Monday, 23 January 2017
4E (Washington State Convention Center )
The Excessive Precipitation with Elevated Convection (EPEC) tool is a parameter that was created in order to assist in the prediction of heavy rainfall associated with elevated convection. Borne of mean and interquartile range fields from composites of elevated heavy rain events, EPEC uses basic metrics for instability, moisture, and lift to help refine an area where excessive rainfall from elevated thunderstorms will occur. The purpose for this research is to verify EPEC performance as a predictive parameter. This verification was done on 15 heavy rainfall events from elevated convection from the warm seasons of 2014 and 2015. Comparison was made between the EPEC at, say 00 UTC, and the 6-hour Stage IV accumulated precipitation for the ensuing period between 00 and 06 UTC (in this example). Statistical analysis reveals that all but 1 of the 15 events had a positive linear relationship between the EPEC index and the 6-hour Stage IV precipitation data. 9 events had a probability of detection value greater than 0.5 (p<0.05), while only 2 events had a false alarm ratio less than 0.5. We may thus conclude that even though EPEC is able to correctly forecast observed events, the parameter also over-forecasts the events. This is confirmed in the high bias numbers.

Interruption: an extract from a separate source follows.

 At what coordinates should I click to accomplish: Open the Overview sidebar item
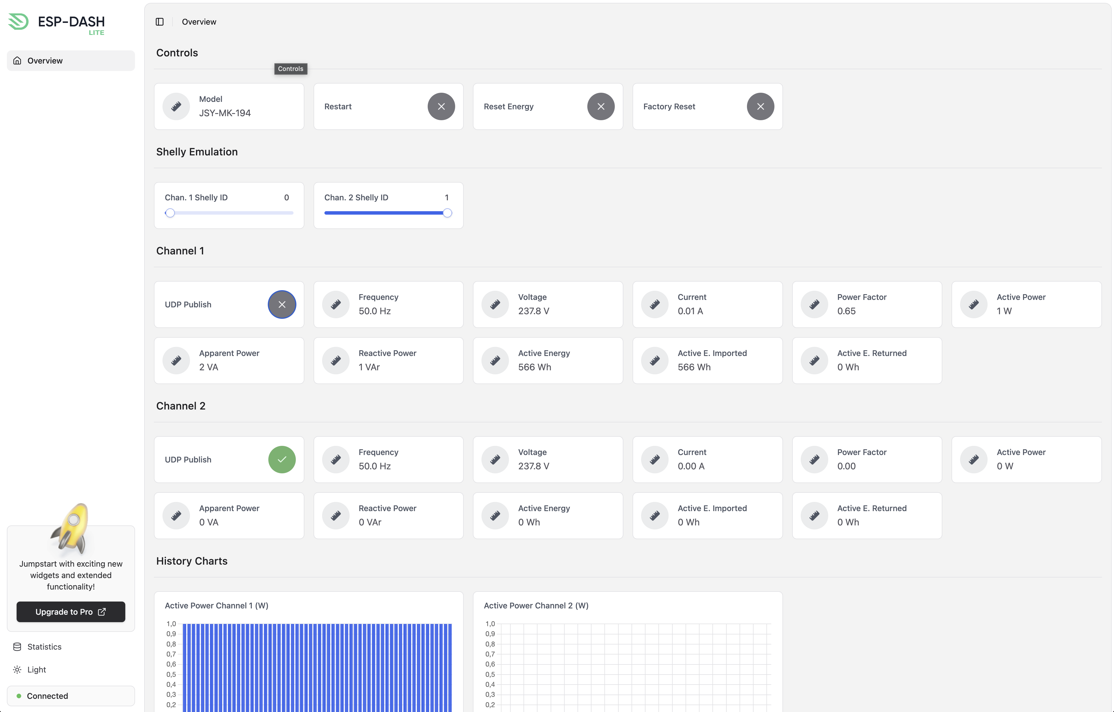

It must be stressed that EPEC has been evaluated only on the cold side of thermal boundaries. Use of EPEC is predicated on the presence of 1) a thermal boundary (often a stationary front); 2) a jet streak northeast of the heavy rainfall location; 3) significant moisture in the deep troposphere to the north of the surface front; 4) potential instability.
The EPEC tool has shown that there is a positive relationship with heavy precipitation. When EPEC is employed on the cold side of the θe gradient, it can help predict heavy rainfall associated with elevated convection. This parameter is not meant to be used on its own, but is meant to aide the forecaster in pinpointing an area of possible heavy rainfall with elevated convection that could lead to flash flooding.